I’ll try changing the fraction of FCs in hyperparameter search. Is there a good way to estimate an appropriate value (e.g. 0.3) based on the FCC plot? Ideally I would try several values but the run times are very long.
Alternatively, can we manually select “best” hyperparameters from looking back through the search iterations?
Given that the spherical mask above is now giving a better FCC model fit, are we justified in using all fourier components in empirical dose weighting (leaving this switched on)?
For what it’s worth, exiting early isn’t necessarily a sign of a problem, it’s an optimization to avoid wasting time when you’ve already reached a point that we know can’t get better.
So I think using a loose mask has helped a bit, and/or curating micrographs.
My guess would be the curation was the dominant factor here, but interesting to know!
Is there a good way to estimate an appropriate value (e.g. 0.3) based on the FCC plot?
Unfortunately I don’t know of any way more principled than eyeballing the FCC plot and choosing some percentage of the distance across the horizontal axis that still leaves a good chunk of signal above it.
Alternatively, can we manually select “best” hyperparameters from looking back through the search iterations?

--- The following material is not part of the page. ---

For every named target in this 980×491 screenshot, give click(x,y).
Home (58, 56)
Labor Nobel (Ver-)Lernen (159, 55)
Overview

Yes you can! But since the cross validation scores are inaccurate when there’s inadequate signal in the high frequency band, you’re sort of guessing at what triplets will be good.
Given that the spherical mask above is now giving a better FCC model fit, are we justified in using all fourier components in empirical dose weighting (leaving this switched on)?
For this case, now that the FCC model fit looks good, I wouldn’t be worried about using all FCs.